The current study reinforced the idea that social support in crisis situations is deep but narrow. Respondents related that one or a small number of people provided the bulk of assistance to them through the transplantation process. Research suggests that social support levels are lower among ALD LT patients than among non-ALD LT patients39 and lower than national norms.25 This is important as a tenuous support system may become frayed during and after the posttransplantation process. Caregiver burden may lead to emotional problems on the part of the caregiver that persist after the transplant itself.40 Evidence from a meta-analysis suggests that social support is not associated with medication compliance and survival among transplant recipients,41 even as clinicians use it as a means of making listing decisions.42 Still, among ALD LT patients, lack of social support may be associated with alcohol relapse posttransplant43 and impaired quality of life among transplant recipients.
As described, the results of this US-based study concur with previous studies performed in other countries and medical systems.

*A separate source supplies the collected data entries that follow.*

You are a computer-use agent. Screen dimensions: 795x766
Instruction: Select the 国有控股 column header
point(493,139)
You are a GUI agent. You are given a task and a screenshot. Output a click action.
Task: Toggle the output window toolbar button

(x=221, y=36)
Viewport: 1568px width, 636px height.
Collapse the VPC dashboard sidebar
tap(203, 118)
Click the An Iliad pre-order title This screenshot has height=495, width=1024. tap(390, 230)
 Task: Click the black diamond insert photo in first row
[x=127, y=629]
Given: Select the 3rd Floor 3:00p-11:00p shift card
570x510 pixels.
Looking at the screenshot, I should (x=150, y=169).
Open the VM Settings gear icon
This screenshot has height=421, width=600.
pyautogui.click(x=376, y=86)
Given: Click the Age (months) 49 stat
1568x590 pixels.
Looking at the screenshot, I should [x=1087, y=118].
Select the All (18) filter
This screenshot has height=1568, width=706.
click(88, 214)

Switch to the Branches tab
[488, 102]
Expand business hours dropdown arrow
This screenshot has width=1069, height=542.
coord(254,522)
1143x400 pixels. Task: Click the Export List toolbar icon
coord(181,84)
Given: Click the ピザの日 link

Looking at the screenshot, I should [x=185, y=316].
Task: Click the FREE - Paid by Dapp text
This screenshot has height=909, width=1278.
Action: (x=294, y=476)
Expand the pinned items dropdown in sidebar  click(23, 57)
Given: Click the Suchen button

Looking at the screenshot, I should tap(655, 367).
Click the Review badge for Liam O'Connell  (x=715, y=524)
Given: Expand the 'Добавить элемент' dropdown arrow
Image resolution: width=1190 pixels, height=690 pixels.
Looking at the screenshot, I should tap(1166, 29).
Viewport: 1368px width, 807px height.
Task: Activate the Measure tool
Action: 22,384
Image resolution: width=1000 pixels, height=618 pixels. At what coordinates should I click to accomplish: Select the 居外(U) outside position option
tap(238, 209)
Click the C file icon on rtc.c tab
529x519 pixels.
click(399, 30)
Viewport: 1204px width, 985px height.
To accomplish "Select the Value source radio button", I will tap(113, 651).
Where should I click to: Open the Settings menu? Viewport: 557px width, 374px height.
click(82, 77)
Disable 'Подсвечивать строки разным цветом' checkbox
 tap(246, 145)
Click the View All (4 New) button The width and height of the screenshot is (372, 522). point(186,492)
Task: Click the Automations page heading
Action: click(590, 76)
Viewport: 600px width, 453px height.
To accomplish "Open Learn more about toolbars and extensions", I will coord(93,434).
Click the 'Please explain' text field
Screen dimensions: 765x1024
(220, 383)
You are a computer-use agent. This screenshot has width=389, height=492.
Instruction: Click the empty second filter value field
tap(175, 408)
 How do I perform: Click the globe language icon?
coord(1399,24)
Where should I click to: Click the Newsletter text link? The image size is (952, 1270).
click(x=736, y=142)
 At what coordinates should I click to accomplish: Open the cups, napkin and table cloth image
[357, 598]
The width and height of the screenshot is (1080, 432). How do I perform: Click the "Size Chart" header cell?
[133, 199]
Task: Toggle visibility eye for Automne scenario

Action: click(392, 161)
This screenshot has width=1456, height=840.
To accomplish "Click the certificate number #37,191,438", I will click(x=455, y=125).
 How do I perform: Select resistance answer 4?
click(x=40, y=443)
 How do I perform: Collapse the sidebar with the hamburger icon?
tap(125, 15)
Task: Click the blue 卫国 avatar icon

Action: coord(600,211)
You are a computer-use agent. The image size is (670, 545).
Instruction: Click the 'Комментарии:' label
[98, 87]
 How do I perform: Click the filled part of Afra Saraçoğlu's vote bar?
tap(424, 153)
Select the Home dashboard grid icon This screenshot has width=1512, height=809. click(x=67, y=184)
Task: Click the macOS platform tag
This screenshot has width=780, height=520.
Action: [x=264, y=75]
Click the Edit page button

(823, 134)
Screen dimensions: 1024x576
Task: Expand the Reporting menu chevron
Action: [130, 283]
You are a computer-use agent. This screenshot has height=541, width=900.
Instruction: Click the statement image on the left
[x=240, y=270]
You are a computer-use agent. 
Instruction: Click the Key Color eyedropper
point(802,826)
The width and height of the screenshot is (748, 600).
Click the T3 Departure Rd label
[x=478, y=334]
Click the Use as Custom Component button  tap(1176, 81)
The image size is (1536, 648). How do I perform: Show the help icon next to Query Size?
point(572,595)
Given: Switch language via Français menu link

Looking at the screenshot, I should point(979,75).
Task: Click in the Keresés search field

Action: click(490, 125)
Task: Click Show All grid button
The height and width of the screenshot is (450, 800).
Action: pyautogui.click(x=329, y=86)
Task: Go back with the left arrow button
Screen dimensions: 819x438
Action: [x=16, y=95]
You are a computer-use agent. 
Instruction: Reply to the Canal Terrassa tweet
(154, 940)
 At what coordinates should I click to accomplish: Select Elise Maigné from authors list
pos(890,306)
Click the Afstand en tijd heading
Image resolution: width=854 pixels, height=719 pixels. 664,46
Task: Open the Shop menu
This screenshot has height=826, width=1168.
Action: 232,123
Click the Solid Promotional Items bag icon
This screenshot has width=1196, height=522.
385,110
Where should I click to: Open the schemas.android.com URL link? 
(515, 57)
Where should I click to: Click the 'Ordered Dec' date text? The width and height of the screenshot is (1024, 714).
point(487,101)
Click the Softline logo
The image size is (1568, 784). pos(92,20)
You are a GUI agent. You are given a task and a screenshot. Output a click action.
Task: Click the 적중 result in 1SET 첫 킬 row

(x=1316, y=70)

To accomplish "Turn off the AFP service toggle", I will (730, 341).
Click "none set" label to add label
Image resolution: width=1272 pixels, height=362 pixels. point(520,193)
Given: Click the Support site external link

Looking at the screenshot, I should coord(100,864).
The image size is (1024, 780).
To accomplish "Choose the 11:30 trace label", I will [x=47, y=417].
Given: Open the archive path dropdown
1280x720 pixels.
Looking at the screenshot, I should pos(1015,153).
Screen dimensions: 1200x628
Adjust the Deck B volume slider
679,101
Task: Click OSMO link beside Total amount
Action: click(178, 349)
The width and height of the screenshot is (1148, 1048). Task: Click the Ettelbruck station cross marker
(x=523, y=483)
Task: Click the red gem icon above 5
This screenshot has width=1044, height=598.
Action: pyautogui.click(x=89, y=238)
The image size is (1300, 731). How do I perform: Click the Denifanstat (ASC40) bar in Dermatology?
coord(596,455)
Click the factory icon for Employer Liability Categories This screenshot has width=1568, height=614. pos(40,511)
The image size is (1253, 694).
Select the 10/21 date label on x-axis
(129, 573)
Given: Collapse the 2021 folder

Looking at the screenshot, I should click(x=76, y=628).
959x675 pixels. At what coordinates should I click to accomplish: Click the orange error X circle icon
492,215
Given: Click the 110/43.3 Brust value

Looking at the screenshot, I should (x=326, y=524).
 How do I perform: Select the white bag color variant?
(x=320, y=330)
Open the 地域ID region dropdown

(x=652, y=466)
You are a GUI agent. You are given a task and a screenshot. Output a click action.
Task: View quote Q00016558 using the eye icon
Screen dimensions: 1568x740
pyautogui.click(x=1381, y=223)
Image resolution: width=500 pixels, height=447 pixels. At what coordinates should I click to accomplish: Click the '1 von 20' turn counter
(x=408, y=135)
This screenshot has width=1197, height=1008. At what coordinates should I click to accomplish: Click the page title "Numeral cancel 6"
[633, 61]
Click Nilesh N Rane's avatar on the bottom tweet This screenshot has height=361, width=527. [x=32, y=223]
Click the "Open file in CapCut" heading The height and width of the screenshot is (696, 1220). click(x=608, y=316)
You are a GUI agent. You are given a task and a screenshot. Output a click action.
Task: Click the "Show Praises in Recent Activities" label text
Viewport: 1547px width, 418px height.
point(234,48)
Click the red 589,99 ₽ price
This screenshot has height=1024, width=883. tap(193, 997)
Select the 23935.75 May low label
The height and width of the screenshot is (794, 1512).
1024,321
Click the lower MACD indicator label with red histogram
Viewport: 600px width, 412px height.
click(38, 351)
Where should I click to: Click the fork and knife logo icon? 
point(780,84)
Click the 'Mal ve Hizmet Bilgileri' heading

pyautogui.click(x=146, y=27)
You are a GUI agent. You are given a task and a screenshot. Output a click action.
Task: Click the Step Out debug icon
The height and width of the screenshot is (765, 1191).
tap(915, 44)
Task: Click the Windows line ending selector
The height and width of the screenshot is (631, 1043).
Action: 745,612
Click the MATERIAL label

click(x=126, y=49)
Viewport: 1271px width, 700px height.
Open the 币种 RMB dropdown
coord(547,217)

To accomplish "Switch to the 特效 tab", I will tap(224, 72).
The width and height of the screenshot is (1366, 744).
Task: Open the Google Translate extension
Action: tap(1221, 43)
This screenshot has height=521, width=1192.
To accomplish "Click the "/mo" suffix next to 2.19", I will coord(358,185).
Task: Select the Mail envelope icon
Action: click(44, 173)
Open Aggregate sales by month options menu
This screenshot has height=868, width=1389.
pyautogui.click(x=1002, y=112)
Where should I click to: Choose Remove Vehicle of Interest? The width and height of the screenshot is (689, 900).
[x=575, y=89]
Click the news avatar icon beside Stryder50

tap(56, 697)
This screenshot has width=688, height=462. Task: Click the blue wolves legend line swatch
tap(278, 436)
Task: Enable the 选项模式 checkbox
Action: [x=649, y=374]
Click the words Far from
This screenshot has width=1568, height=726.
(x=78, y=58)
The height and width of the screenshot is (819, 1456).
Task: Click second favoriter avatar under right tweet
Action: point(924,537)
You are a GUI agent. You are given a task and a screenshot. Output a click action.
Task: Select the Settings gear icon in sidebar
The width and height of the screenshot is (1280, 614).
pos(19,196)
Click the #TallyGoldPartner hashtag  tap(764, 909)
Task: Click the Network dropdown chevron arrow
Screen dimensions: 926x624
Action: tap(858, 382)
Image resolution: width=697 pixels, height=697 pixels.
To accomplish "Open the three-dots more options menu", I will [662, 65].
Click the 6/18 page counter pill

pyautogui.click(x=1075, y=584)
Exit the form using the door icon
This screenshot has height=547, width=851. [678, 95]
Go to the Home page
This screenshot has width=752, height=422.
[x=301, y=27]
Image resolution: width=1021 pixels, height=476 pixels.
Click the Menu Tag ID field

This helped to address the limitations of small sample size and ethnic homogeneity, as well as demonstrate that possible barriers to patient participation were overcome.
Our findings suggest that efforts to connect ALD LT recipients with formal treatment for AUD may be ineffective because ALD transplant recipients do not see themselves as being at high risk of problematic alcohol use. Heyes et al,11 interviewing a sample of Australian ALD LT patients, also identified that patients were reluctant to engage in formal treatment. Heyes et al10 have advocated for behavioral health integration in medical transplant settings. Similarly, in a review of treatment interventions for people with chronic liver disease and AUD, Khan et al44 found that integration of AUD treatments into comprehensive medical care increased alcohol abstinence. The current study reinforces this conclusion among ALD LT recipients in the context of the US healthcare system, where efforts at behavioral health integration in primary care are ongoing,45 but where integration in the treatment of liver disease is still emerging.46 The perspectives of the patients in this study support the idea that mental health and addiction interventions should be incorporated into overall care for ALD transplant recipients and should include attention to family and other psychosocial factors.
Based on these findings, the authors are developing an intervention which colocates behavioral health treatment within the medical clinic that includes individual and group counseling which will continually screen for mental health issues, provide social support, and obliquely (rather than directly) address the potential for return to alcohol use.